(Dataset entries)

=====

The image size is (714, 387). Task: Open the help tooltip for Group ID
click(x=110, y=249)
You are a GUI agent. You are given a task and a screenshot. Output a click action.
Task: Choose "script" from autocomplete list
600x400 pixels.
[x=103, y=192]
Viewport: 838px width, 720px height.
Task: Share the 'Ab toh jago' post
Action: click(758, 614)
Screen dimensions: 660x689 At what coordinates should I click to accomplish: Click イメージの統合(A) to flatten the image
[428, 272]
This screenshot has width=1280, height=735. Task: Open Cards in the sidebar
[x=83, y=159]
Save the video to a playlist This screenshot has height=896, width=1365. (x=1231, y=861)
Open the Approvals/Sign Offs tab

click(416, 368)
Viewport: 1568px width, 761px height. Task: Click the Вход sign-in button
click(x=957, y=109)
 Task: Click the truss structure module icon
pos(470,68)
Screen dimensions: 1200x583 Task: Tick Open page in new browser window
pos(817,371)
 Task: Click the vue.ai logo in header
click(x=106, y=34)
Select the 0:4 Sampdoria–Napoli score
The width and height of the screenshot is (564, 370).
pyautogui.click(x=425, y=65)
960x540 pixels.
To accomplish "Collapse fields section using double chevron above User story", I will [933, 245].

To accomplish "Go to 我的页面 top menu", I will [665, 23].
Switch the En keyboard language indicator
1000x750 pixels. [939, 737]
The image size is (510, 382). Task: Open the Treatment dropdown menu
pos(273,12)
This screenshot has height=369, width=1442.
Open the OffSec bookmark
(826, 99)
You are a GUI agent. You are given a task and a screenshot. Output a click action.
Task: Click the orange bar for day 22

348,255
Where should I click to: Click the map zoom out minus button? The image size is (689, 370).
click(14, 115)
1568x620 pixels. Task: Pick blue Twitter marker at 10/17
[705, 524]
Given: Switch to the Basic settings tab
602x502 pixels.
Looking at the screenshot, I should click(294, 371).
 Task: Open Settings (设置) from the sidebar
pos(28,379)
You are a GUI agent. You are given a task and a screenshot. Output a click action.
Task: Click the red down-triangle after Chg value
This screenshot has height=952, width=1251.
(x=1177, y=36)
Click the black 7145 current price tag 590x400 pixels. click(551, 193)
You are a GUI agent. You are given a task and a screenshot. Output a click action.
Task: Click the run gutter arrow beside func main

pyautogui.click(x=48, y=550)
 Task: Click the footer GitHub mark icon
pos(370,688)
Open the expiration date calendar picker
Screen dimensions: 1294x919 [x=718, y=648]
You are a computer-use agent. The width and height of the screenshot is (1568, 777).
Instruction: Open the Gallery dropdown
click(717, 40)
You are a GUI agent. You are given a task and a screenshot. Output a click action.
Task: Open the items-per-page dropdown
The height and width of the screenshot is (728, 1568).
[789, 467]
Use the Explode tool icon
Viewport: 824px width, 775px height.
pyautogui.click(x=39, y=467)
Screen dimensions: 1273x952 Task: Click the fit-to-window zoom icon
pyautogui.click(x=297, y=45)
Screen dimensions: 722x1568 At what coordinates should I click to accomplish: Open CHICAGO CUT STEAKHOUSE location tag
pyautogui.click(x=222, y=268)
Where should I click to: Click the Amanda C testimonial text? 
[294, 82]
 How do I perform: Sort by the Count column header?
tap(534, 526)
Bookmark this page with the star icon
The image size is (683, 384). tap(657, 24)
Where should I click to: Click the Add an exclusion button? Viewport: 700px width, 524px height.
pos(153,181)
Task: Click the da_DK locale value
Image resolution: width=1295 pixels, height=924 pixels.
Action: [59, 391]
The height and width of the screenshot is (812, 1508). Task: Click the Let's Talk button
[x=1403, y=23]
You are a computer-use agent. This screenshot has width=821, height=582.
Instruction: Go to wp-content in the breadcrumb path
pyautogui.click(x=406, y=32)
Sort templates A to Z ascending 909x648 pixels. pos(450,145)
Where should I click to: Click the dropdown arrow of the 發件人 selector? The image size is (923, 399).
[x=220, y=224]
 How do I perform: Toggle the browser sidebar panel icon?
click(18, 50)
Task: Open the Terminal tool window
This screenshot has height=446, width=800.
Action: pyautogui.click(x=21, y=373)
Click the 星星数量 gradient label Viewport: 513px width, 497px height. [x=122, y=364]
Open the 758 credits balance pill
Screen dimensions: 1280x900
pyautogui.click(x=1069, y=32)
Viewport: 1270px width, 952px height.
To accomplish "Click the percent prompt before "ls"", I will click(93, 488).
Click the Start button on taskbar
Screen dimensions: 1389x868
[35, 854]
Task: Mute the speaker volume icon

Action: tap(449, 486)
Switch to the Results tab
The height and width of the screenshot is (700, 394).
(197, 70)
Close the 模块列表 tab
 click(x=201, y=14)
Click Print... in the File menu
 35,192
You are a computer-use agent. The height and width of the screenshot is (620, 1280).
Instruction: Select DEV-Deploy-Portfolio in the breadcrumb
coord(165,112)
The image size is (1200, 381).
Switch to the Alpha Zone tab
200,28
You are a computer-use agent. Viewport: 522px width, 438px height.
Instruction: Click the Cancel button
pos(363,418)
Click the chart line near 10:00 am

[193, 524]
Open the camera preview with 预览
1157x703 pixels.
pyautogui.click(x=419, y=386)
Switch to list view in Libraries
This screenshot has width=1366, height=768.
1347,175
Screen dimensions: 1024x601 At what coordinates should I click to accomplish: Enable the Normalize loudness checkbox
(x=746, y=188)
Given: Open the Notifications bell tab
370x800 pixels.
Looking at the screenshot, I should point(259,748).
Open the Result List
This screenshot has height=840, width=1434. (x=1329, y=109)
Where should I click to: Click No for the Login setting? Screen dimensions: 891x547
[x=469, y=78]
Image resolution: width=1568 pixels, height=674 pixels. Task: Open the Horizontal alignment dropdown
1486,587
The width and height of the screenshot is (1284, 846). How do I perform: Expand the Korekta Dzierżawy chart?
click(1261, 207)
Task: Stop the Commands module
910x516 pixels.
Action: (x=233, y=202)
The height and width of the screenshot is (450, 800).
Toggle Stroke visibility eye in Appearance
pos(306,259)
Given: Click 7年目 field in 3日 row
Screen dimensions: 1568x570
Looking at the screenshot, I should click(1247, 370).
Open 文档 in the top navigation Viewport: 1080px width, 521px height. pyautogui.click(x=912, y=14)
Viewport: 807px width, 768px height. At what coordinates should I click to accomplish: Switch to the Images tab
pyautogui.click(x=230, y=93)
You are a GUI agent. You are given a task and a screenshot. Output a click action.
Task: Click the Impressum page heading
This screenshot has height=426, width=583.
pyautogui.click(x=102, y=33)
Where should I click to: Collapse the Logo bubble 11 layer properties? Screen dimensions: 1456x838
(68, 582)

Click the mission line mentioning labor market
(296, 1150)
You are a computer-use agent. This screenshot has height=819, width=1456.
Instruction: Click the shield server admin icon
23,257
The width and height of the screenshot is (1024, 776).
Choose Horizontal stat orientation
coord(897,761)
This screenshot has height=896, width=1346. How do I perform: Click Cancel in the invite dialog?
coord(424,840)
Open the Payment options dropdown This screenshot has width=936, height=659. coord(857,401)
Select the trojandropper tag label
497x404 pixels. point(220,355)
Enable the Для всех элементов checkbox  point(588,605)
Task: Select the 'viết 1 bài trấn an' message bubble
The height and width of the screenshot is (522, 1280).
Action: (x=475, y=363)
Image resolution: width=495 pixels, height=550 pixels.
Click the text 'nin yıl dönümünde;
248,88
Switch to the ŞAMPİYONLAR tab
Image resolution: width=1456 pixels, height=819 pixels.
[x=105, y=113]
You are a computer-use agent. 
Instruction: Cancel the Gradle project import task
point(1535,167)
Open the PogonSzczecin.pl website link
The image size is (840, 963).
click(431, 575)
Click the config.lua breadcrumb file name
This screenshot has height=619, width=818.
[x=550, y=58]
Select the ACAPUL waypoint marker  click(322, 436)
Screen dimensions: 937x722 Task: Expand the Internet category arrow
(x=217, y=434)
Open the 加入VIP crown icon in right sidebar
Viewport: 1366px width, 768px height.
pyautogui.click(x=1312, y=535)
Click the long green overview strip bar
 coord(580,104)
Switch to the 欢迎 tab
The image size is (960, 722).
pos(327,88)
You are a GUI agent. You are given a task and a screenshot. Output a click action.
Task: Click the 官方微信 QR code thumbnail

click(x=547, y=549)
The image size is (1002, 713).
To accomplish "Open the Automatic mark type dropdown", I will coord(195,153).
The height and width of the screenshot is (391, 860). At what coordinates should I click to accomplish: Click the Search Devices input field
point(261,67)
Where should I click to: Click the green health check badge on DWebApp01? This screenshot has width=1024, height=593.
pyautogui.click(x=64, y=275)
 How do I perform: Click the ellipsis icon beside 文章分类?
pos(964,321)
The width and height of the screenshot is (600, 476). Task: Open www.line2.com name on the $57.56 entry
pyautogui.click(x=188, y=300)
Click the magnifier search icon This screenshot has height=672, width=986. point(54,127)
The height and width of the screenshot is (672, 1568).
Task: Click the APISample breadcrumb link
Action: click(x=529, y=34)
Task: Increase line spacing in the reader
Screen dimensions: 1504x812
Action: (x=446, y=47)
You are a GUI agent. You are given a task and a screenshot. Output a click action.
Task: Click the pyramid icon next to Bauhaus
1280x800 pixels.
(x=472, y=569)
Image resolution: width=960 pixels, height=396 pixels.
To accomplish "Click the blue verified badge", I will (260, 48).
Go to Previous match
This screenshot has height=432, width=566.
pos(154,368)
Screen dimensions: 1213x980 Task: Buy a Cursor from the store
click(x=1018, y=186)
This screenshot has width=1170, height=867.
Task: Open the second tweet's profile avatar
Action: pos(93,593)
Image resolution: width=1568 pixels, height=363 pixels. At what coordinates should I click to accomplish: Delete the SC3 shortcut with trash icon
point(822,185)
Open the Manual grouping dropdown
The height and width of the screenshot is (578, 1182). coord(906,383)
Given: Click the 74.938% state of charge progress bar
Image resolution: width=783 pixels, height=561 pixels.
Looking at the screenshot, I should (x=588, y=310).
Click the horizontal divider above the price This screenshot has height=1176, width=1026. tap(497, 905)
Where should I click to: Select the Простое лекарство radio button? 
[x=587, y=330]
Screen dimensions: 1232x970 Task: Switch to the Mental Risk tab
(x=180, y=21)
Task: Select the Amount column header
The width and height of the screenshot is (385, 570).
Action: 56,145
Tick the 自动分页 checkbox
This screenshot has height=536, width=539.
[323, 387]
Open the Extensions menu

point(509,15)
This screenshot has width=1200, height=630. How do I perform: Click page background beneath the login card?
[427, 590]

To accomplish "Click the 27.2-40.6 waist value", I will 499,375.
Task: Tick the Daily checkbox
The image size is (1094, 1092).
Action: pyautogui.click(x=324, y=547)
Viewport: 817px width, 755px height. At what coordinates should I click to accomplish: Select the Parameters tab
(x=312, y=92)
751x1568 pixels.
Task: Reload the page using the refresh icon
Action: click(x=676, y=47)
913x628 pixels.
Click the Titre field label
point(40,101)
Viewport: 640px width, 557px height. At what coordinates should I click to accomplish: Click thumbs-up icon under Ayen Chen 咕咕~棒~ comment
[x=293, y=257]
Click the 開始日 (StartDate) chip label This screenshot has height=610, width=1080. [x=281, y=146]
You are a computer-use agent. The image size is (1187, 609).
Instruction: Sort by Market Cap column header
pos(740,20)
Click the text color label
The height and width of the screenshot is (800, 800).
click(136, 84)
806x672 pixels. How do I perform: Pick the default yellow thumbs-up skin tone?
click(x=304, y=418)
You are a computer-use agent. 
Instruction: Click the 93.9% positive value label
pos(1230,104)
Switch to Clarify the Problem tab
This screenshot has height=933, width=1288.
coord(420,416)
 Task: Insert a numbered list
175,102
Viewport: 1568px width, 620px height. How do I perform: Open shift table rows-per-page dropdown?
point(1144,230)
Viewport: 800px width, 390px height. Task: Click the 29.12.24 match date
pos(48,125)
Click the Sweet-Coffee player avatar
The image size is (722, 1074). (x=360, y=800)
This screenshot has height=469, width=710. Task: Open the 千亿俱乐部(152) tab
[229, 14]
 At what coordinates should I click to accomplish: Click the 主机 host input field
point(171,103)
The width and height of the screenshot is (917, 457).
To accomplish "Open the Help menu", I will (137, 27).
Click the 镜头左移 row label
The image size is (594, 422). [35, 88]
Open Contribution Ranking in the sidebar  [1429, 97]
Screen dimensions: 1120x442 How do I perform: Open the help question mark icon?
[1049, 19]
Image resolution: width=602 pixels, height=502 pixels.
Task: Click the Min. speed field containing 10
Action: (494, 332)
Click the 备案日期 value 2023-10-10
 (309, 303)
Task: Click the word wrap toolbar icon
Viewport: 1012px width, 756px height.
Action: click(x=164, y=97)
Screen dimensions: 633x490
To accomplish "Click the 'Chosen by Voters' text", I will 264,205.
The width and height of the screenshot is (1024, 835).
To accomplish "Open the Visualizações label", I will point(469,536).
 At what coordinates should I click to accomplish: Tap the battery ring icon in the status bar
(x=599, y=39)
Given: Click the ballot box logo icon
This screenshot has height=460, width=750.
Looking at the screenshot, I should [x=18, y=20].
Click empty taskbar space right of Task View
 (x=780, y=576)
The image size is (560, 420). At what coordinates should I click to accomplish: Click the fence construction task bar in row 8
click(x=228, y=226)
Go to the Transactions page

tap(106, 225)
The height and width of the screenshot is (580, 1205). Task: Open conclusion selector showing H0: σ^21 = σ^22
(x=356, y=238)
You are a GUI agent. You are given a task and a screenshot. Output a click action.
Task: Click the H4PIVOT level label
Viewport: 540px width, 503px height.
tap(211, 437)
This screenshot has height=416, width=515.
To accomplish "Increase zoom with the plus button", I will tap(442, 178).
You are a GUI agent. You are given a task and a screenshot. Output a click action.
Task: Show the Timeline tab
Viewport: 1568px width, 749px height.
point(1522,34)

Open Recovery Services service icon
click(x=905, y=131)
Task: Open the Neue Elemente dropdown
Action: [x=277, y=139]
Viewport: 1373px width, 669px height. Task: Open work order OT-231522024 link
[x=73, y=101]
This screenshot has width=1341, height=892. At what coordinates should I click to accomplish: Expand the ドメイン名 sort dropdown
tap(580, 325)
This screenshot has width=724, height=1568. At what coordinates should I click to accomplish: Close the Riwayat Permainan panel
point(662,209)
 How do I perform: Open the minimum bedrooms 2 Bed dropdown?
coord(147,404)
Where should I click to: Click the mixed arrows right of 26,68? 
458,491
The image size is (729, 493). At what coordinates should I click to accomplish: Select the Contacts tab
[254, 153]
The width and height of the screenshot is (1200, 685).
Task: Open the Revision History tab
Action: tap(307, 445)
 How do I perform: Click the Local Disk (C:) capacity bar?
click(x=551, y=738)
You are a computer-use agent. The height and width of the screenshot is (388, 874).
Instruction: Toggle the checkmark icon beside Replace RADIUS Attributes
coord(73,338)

=====

# [AIM OF THE EXERCISE]
In the entries above, please find the line with "Screen dimensions: 722x1568" and the line with "Task: Open the Terminal tool window", then write out exactly those two lines and every line between them, and nothing more.

# [TASK SOLUTION]
Screen dimensions: 722x1568 At what coordinates should I click to accomplish: Open CHICAGO CUT STEAKHOUSE location tag
pyautogui.click(x=222, y=268)
Where should I click to: Click the Amanda C testimonial text? 
[294, 82]
 How do I perform: Sort by the Count column header?
tap(534, 526)
Bookmark this page with the star icon
The image size is (683, 384). tap(657, 24)
Where should I click to: Click the Add an exclusion button? Viewport: 700px width, 524px height.
pos(153,181)
Task: Click the da_DK locale value
Image resolution: width=1295 pixels, height=924 pixels.
Action: [59, 391]
The height and width of the screenshot is (812, 1508). Task: Click the Let's Talk button
[x=1403, y=23]
You are a computer-use agent. This screenshot has width=821, height=582.
Instruction: Go to wp-content in the breadcrumb path
pyautogui.click(x=406, y=32)
Sort templates A to Z ascending 909x648 pixels. pos(450,145)
Where should I click to: Click the dropdown arrow of the 發件人 selector? The image size is (923, 399).
[x=220, y=224]
 How do I perform: Toggle the browser sidebar panel icon?
click(18, 50)
Task: Open the Terminal tool window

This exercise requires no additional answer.